Yes, we can extract the required values using Regular Expression but not able to open your PDF and getting message it is either corrupted or unstructured.

Also, the regex approach will be appropriate only if the rows is always limited in your input or Product ID file. If you get more number of rows, it would be best to check an option to convert the data in table format into excel file.

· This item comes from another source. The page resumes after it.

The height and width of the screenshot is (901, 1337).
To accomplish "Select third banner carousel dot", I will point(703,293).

Please check if the below activity helps you

Thanks,

Thank you so much @Boopathi.M for your response. I will attach the pdf file once again. It will be really helpful if you let me know if I can extract from it. And thank you for the suggestion, I will look into the link you have send to me.
PRODUCT ID.pdf (53.3 KB)

Hi @ashwini.bagewadi

Thank you for sharing the PDF file again. Able open the PDF file and extracted the data using Regex.

This is the output

Step 1 - Install Package UiPath.PDF.Activities and use Read PDF in text file and save the output
Step2 - In that output text file, extracted text removing headers using this regex pattern - “(?<=Extended Cost)[\s\S]*” This will extract all the data after header and it is greedy i.e extract everything after headers… if there is some constant value at the end of row or some fixed pattern to identify we can make it as non greedy
Step3 - Now whatever data you have - use regex to identify the values - used the below pattern to identify the values using Named Group and it will be saved as collection

Step 4 - Used foreach to extract each group name and adding the values into a datarow which is built before reading data.

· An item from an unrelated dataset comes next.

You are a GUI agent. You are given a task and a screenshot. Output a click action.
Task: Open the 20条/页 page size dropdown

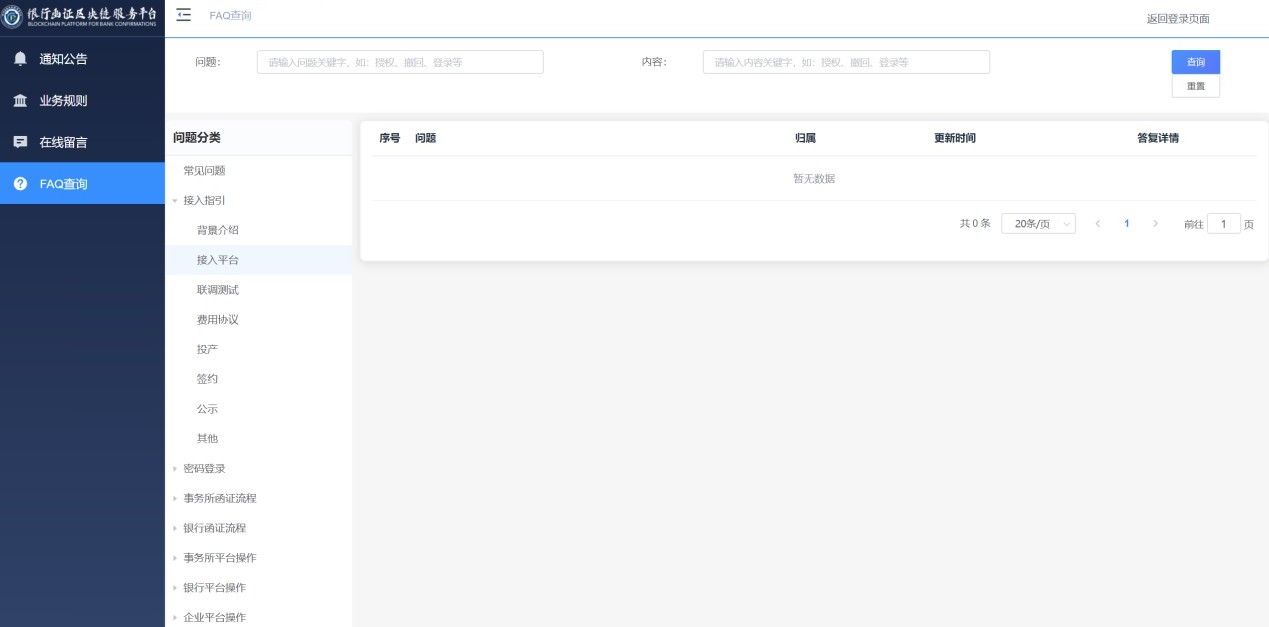tap(1038, 224)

Step 5 - Write the Datatable into excel file.

Attached the xaml for your reference.

RegularExpression.zip (58.6 KB)

Note - If the structure of the PDF changes, then data output will also change.

Thanks,
Boopathi

Thank you soo much @Boopathi.M . Your solution worked perfectly fine!

Hi @Boopathi.M

I am trying your solution with my data, but im unable to create groups in Reg Ex builder, Ex. PRODUCT ID1(this is my product id DCD797C3 ), PRODUCT ID2(1001311467). Can you please help me on how to create the group of PRODUCT ID.

Thanks,
Ashwini

Hi @ashwini.bagewadi

You need to append Product 1 and Product 2 to get the product ID.

Could you please provide screenshot of the error or the xaml you are using?

I will check it out.

Thanks

This topic was automatically closed 3 days after the last reply. New replies are no longer allowed.